(Data records)

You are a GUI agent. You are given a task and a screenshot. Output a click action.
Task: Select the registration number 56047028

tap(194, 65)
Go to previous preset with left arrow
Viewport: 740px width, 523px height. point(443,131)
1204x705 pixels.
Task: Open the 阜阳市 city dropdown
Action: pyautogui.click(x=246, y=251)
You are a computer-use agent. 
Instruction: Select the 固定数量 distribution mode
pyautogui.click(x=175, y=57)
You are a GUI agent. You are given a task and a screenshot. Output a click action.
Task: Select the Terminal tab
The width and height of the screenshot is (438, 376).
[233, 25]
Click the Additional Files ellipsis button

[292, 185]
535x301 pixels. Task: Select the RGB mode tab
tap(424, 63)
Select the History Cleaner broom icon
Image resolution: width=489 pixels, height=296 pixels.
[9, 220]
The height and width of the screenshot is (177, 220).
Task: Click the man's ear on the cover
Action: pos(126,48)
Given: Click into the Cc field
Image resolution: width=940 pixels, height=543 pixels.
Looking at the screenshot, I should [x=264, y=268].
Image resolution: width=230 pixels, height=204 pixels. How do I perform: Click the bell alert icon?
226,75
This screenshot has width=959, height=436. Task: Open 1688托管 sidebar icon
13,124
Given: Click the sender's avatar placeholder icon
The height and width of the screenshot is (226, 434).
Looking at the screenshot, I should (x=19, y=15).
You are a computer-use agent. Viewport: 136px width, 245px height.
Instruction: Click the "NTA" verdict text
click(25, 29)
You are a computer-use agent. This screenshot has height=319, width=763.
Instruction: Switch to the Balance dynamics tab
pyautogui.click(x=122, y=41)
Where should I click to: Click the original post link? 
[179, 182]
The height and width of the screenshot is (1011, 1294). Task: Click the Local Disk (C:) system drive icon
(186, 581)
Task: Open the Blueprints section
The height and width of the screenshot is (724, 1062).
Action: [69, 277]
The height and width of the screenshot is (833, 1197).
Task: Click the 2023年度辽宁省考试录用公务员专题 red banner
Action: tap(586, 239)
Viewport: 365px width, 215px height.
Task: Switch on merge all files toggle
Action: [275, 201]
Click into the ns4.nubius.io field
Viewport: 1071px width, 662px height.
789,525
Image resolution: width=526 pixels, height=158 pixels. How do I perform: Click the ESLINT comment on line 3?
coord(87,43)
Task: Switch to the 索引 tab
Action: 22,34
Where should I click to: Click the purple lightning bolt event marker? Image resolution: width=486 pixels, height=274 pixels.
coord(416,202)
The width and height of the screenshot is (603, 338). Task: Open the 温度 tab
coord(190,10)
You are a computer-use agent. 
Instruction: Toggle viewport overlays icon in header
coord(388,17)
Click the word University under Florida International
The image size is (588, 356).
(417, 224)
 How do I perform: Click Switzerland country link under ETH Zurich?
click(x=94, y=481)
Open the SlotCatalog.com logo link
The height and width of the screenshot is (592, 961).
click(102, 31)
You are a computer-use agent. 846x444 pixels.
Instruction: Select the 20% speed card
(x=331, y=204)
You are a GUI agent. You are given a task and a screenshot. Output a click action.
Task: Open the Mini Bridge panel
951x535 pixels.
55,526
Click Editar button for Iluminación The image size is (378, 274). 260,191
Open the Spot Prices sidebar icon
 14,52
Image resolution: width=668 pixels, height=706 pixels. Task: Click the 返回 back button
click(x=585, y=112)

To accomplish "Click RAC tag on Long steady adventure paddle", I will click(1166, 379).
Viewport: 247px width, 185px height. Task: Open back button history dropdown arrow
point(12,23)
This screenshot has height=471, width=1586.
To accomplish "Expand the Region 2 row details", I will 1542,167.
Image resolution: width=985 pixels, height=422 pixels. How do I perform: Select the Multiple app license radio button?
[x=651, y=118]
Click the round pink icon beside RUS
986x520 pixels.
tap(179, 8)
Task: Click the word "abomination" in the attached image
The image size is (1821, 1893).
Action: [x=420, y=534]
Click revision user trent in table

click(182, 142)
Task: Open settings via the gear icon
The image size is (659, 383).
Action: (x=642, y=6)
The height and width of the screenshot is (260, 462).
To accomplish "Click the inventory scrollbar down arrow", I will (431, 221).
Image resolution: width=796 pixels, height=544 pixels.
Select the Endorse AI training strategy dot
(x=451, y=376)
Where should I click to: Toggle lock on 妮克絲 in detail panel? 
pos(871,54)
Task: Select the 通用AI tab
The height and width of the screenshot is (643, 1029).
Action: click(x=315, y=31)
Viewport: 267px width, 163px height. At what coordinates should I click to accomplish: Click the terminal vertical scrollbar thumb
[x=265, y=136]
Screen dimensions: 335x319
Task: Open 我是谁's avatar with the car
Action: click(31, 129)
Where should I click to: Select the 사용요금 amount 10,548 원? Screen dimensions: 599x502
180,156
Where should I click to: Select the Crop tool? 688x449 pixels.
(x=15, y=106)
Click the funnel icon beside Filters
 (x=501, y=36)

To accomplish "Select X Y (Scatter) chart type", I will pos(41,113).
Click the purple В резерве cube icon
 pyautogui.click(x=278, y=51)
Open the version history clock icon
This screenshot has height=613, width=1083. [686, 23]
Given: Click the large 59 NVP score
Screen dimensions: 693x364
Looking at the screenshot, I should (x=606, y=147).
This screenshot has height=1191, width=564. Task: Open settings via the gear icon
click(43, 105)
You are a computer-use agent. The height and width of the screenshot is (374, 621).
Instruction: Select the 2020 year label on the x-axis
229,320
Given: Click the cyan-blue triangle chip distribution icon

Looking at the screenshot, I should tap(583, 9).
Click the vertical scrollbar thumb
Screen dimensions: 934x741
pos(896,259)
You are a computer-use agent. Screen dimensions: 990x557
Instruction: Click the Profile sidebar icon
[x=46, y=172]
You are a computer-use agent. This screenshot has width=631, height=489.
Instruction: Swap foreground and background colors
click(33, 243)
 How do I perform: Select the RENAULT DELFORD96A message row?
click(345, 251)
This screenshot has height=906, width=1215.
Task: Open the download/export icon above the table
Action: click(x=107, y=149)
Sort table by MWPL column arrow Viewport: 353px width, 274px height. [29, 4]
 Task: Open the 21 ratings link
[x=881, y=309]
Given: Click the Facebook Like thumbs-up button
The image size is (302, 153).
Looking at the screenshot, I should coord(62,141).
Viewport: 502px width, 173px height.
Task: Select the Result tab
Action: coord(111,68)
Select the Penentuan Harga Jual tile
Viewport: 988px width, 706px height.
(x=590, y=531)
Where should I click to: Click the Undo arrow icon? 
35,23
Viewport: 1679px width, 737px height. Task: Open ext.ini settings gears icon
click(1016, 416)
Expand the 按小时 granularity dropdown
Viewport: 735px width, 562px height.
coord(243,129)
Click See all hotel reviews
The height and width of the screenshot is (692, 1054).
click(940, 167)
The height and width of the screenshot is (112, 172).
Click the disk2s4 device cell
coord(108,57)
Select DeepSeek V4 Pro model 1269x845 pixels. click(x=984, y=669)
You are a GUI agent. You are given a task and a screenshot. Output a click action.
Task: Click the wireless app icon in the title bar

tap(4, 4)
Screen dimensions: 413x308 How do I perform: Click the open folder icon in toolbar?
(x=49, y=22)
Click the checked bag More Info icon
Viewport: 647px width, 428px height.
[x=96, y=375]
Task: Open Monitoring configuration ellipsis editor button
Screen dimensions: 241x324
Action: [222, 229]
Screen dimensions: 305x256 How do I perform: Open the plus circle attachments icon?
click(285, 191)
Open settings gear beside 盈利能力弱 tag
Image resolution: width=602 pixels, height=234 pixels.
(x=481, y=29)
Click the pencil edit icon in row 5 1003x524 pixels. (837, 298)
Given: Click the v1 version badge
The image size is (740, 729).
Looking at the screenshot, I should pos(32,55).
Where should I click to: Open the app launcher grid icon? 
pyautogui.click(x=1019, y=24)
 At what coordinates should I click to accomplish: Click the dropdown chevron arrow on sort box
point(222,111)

(End Data records)

=== Task requirements ===
Only the lines above from the line containing "Screen dimensions: 413x308" through the line containing "Task: Open Monitoring" should be retyped, exactly and with both ends included.

=== Task solution ===
Screen dimensions: 413x308 How do I perform: Click the open folder icon in toolbar?
(x=49, y=22)
Click the checked bag More Info icon
Viewport: 647px width, 428px height.
[x=96, y=375]
Task: Open Monitoring configuration ellipsis editor button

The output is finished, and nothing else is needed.